* Exercise instructions
Reproduce the records below exactly, leaving out any pictures.

━━━ Exercise material

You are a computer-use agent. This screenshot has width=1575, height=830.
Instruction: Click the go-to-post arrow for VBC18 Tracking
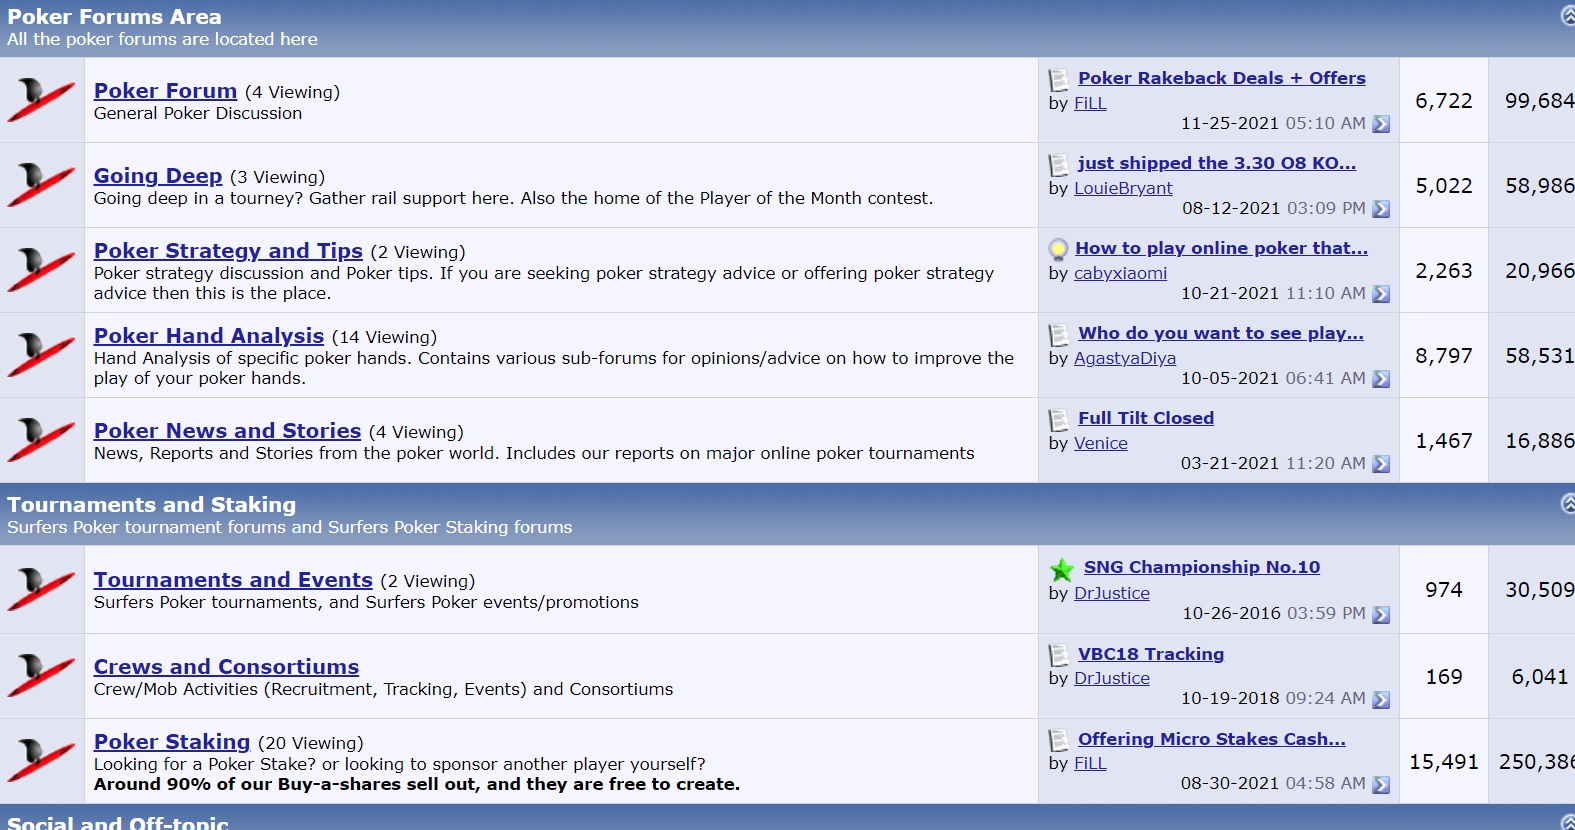click(x=1381, y=700)
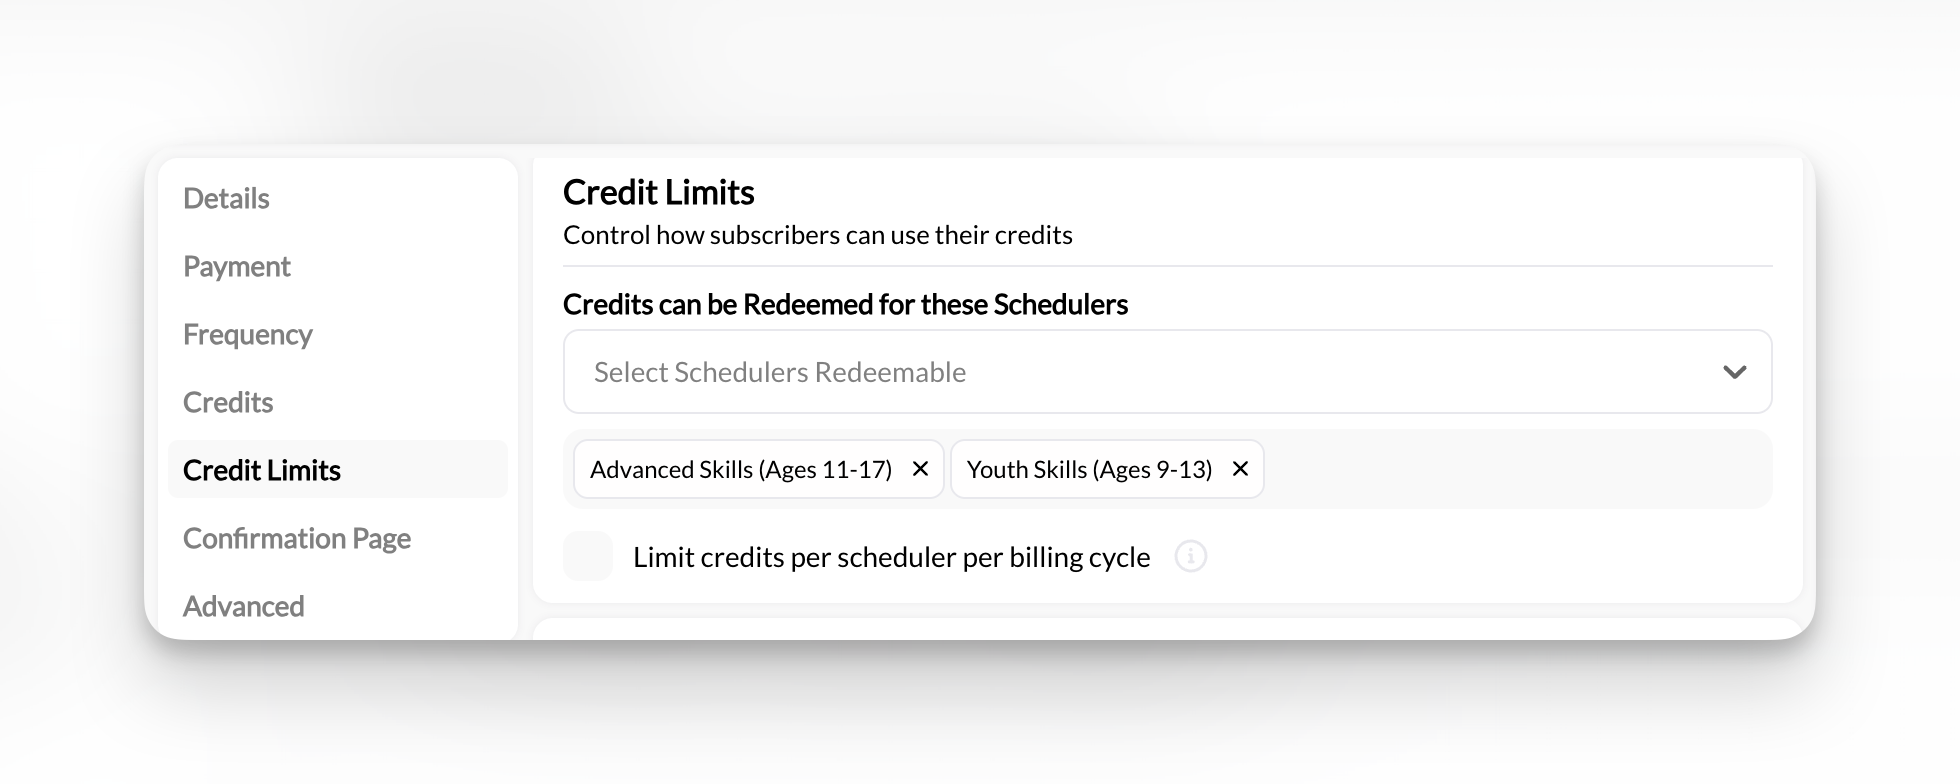Click the Credits can be Redeemed heading
The width and height of the screenshot is (1960, 784).
(845, 304)

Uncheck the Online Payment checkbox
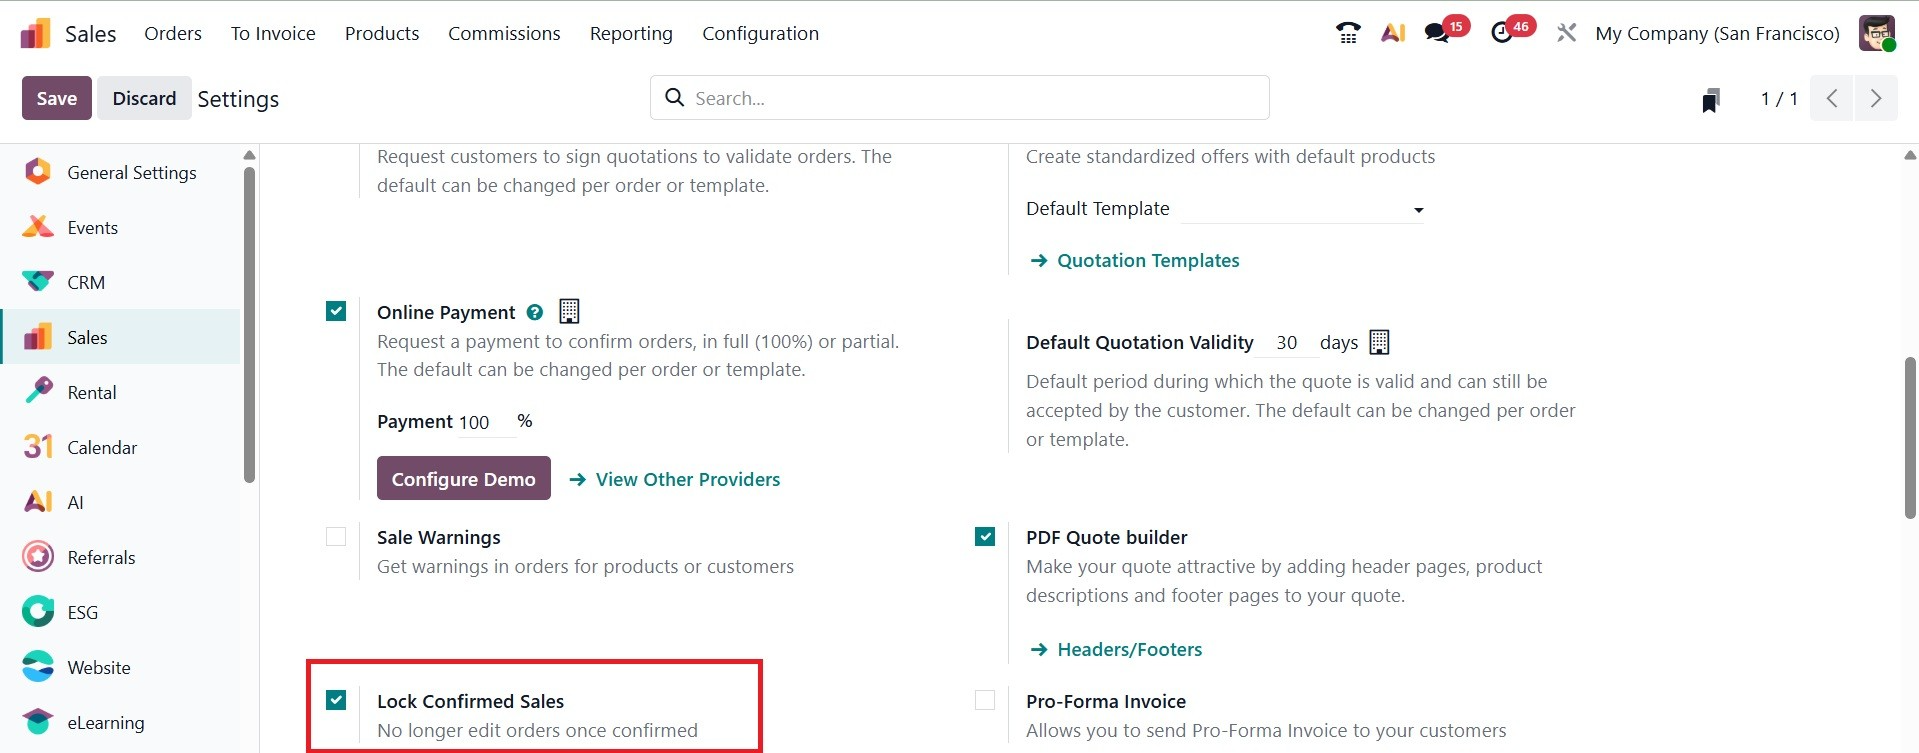click(x=336, y=311)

━━━━━━

* Written solution
You are a computer-use agent. This screenshot has width=1575, height=830.
Instruction: Click the go-to-post arrow for VBC18 Tracking
click(x=1381, y=700)
Click the Credits can be Redeemed heading
The width and height of the screenshot is (1960, 784).
(845, 304)

Uncheck the Online Payment checkbox
click(x=336, y=311)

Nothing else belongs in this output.